Surabaya – Seorang guru harus mendidik dengan penuh cinta dan kasih sayang bukan dengan kebencian. Pasalnya, peran guru sangat vital dalam penumbuhan karakter bagi anak didik di madrasah atau sekolah.

“Saya mengajak pada diri saya sendiri dan para guru agar menanamkan cinta pada diri kita. Hanya dengan cinta, kita bisa mendidik anak-anak kita, tidak dengan benci, tidak dengan murka, tidak dengan amarah, karena kita sedang mendidik,” ujar Menteri Agama Lukman Hakim Saifuddin pada Puncak Hari Guru Nasiomal 2018 di Surabaya, Senin (26/11/2018).

Menurut Menag, pola pendidikan bisa diperluas ukuran-ukuran kebaikan dan kebajikan tidak hanya pada aspek kognitif atau pengetahuan saja dan keterampilan saja, tetapi juga sikap. Karena pada hakikatnya, agama adalah akhlak dan kebajikan bagi sesama.

Baca juga : PBNU: Penceramah Yang Tak Paham Agama Jangan Jadi Khatib

Menag berharap, guru bisa memahami dan memperluas pemahaman tersebut. Sebab guru tidak hanya bertanya kepada anak didik, sudah shalat atau belum? Atau sudah membaca Al-Qur’an atau belum?

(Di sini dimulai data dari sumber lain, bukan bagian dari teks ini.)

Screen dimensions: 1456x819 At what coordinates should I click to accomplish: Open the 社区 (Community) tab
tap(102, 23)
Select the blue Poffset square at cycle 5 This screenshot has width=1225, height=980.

“Tetapi bertanyalah, Nak, kebajikan apa yang sudah kamu lakukan hari ini? Apakah kamu sudah menolong orang lain? Apakah kamu sudah membantu kakak atau adikmu?” ungkapnya dikutip dari nu.or.id.

Menag mengungkapkan, hal-hal demikian merupakan kebijakan riil yang sangat mendasar dan harus dididikan kepada anak-anak. Apalagi saat ini manusia telah hidup di dua dunia sekaligus, yaitu dunia nyata dan dunia maya. Dinamika dunia maya dapat berpengaruh pada tindakan dan perilaku manusia serta tata nilai yang dianut. Maka dari itu para pendidik dan tenaga kependidikan menghadapi tantangan yang semakin kompleks.